The first time I heard of beignets was when visiting New Orleans a few years ago and being told I had to go to Café du Monde.

Light, airy parcels of dough covered in sugar were served alongside chicory coffee to help cut through the sweetness.

They were delicious, and the whole experience was magical especially as I saw icing sugar float around in the air and felt it crunch under your feet in the queue.

However, from doing some more research I’ve found that the New Orleans recipe (made from water, flour, sugar, shortening and sometimes evaporated milk) is different from the original French version.

The word beignet translates to “fritter” and is traditionally a deep fried choux pastry.

But finding a beignet recipe made this way was impossible and almost all were yeast-based batters that were used to coat fruit before deep-frying.

That’s the recipe I’ve used this time with yellow-fleshed nectarines and plums but you can use any berry or stone-fruit really – strawberries, cherries, large blackberries, apricots, etc.

If you prefer savoury, I’m sure this recipe could also be used to make onion rings, oyster beignets or deep fried mushrooms.

The thickness of the batter is the big test here, and you need to ensure it’s thick enough to coat the fruit but not too gluggy.

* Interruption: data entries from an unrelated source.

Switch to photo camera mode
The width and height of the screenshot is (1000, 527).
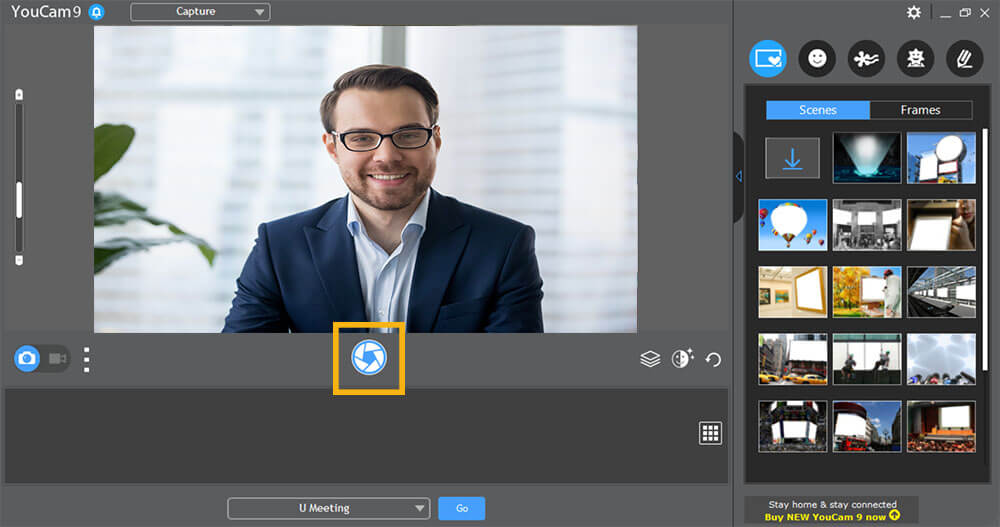tap(27, 358)
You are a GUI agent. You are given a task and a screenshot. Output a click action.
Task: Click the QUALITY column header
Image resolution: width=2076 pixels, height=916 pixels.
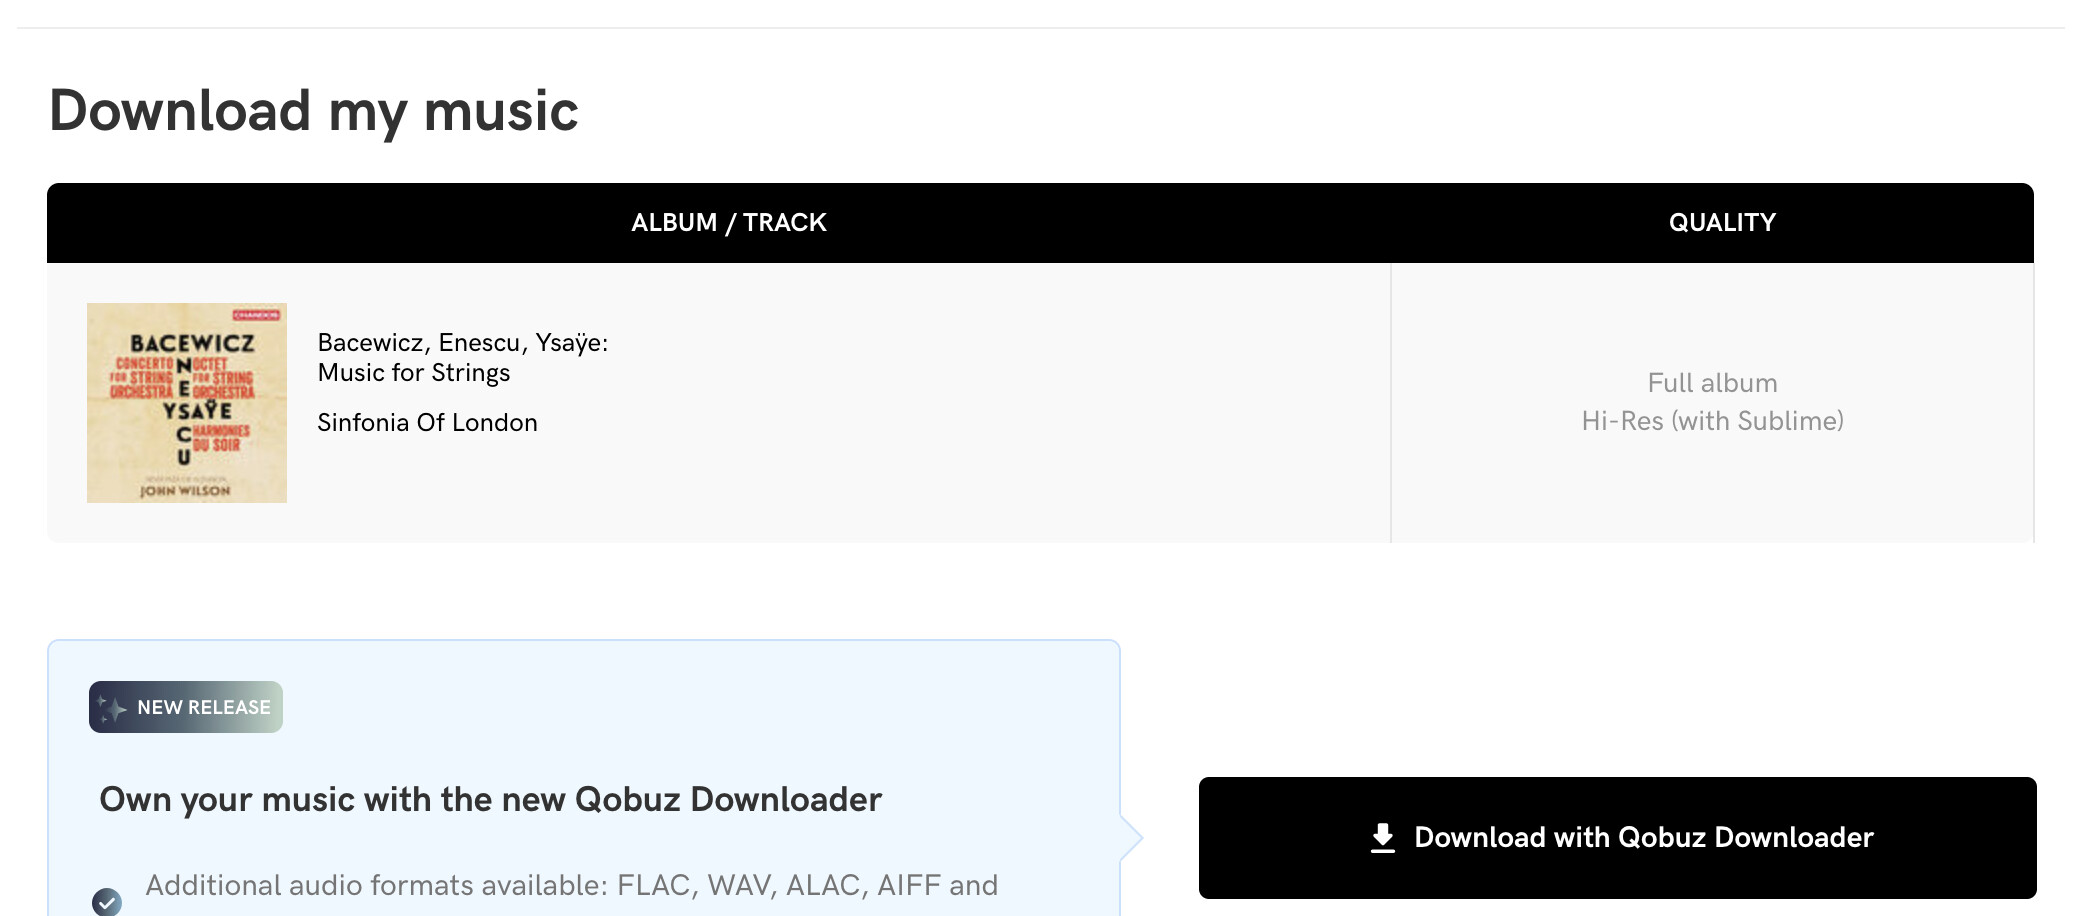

My first batch was too doughy, so I ended up adding a few tablespoons of extra milk. It’s very warm in my kitchen today so the yeast was probably very active whereas a cooler environment might mean that your batter is spot on.

A good test is to fry one piece of fruit then cut it open to check the ratio of fruit to batter. This means you can adjust your batter early on and not waste too much fruit.

Fruit beignets

7g packet dry yeast
1/2 cup milk
1/2 cup beer
3 tbsps melted butter
4 eggs, lightly beaten
2 cups plain flour
1 tbsp sugar
1 tsp salt
Selection of fruit – approx 500g
Canola oil for frying
Icing sugar for serving

Dissolve the yeast in room temperature milk.

Add the other wet ingredients, and combine.

In a separate bowl, mix together the dry ingredients then slowly add the wet to the dry and whisk until you have a smooth batter.

Set aside for 30 minutes at room temperature.

Pour canola oil into a large saucepan until it reaches around 2 inches high. Heat to 350F.

Check on your batter, and if it’s too thick pour in some extra milk – it should be like a thick pancake dough.

Prepare the fruit by cutting into bite size pieces – for example, the stone fruit should be cut into 8ths but the berries can be kept whole.

Dip the fruit into the batter, then into the oil. Fry for two minutes, then place on kitchen paper to drain.

Serve warm, sprinkled with icing sugar or with ice cream.